• PROBLEMS TO WORK ON
**1.** Answer these questions from the climbing blog post, each on its own line:
(a) What date appears in the post?
(b) How long does the post say the blog-lag has been?
(c) How did Ben pay for his NOLS course?
**2.** Translate this sentence from the climbing blog post into Spanish: "It was the early stages of a revolution taking place in Nome rock-climbing."
**3.** Duplicate everything in the climbing blog post from "BLOGLAG: almost two" down to "from the village.".

• DOCUMENT SECTION
** start **

The Rockslide in Windy Creek

Gneiss tor on the Balustrade Tors, SE Ridge of Ooquienuhk (Mt. Osborn)

Balustrade Tors, Ooquienuhk 

Friday, June 7, 2024

The High Slog Ratio of the pre-Road Era


(Left to right): East Tig, Grand Tigaraha, West Tig, John, Paul, George, and Ringo. The Fab Four appear
to be clumped together in this shot, like Mick Jagger's "four-headed monster." 
BLOGLAG: almost two years. Blog-lag has ballooned exponentially. In order to keep to keep the seasonal revolutions in chronological sequence, fall, winter, spring, summer, (red, white, green, brown) I am forced now to chronicle events occurred in ancient history— almost two years ago. It was the early stages of a revolution taking place in Nome rock-climbing. A new wave of strong climbers, including several actual Nome-grown locals, was beginning to push the standards far past whatever this old has-been climber had ever been able to accomplish. Ben was completely shed off High School at Nome-Beltz and had taken a NOLS course which he had financed with his own earnings. At the same time, I was lamenting the loss of my powers due to age, and was happy to be going to the mountains with an authentic young gun from the village.

** end **

• INFORMATION SUPPLIED
** start **

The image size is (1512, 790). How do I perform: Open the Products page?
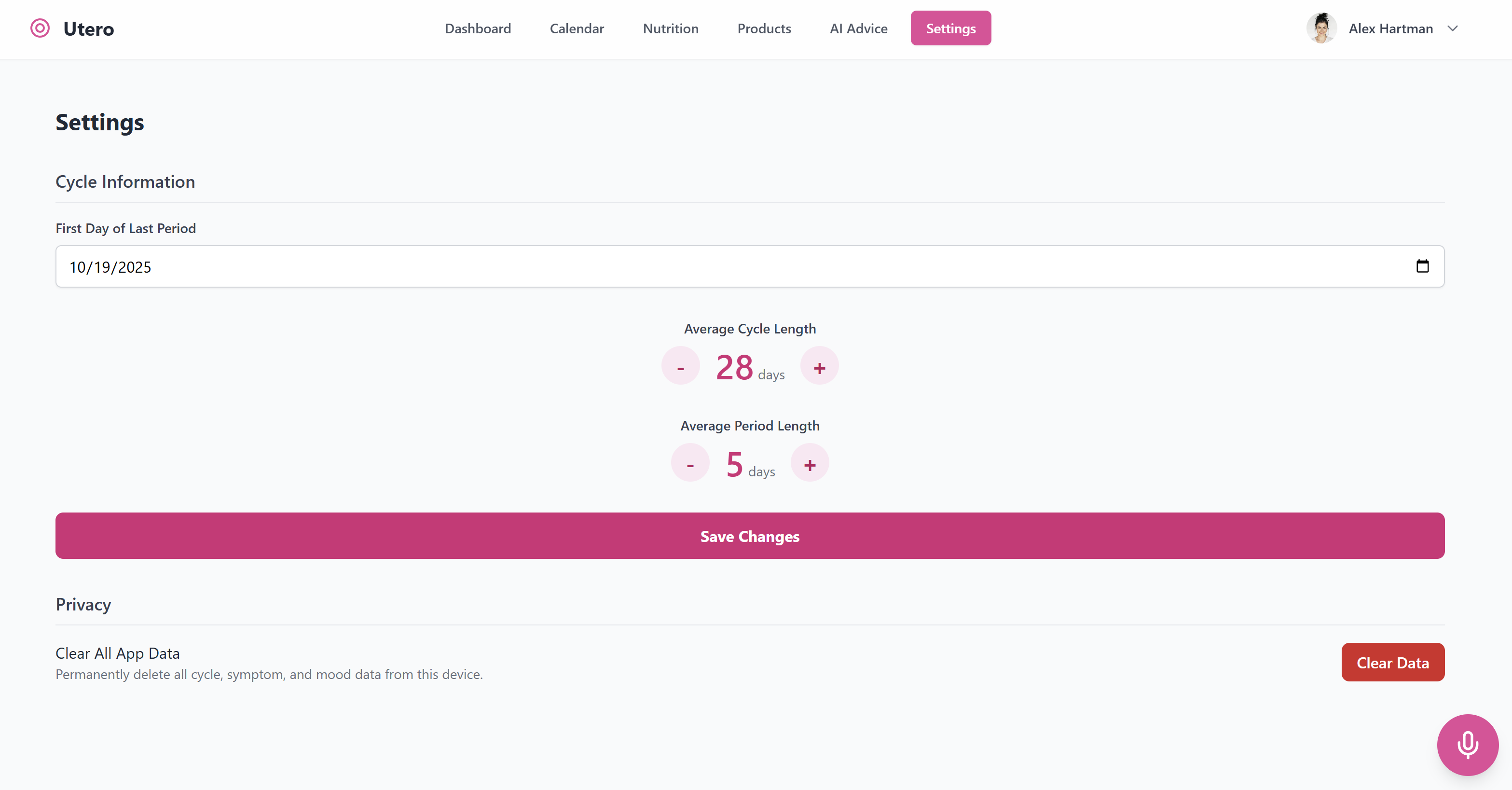point(764,28)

** end **

• ANSWER LIST
**1.**
(a) Friday, June 7, 2024
(b) Almost two years
(c) With his own earnings

**2.** Eran las primeras etapas de una revolución que estaba teniendo lugar en la escalada en roca de Nome.

**3.**
BLOGLAG: almost two years. Blog-lag has ballooned exponentially. In order to keep to keep the seasonal revolutions in chronological sequence, fall, winter, spring, summer, (red, white, green, brown) I am forced now to chronicle events occurred in ancient history— almost two years ago. It was the early stages of a revolution taking place in Nome rock-climbing. A new wave of strong climbers, including several actual Nome-grown locals, was beginning to push the standards far past whatever this old has-been climber had ever been able to accomplish. Ben was completely shed off High School at Nome-Beltz and had taken a NOLS course which he had financed with his own earnings. At the same time, I was lamenting the loss of my powers due to age, and was happy to be going to the mountains with an authentic young gun from the village.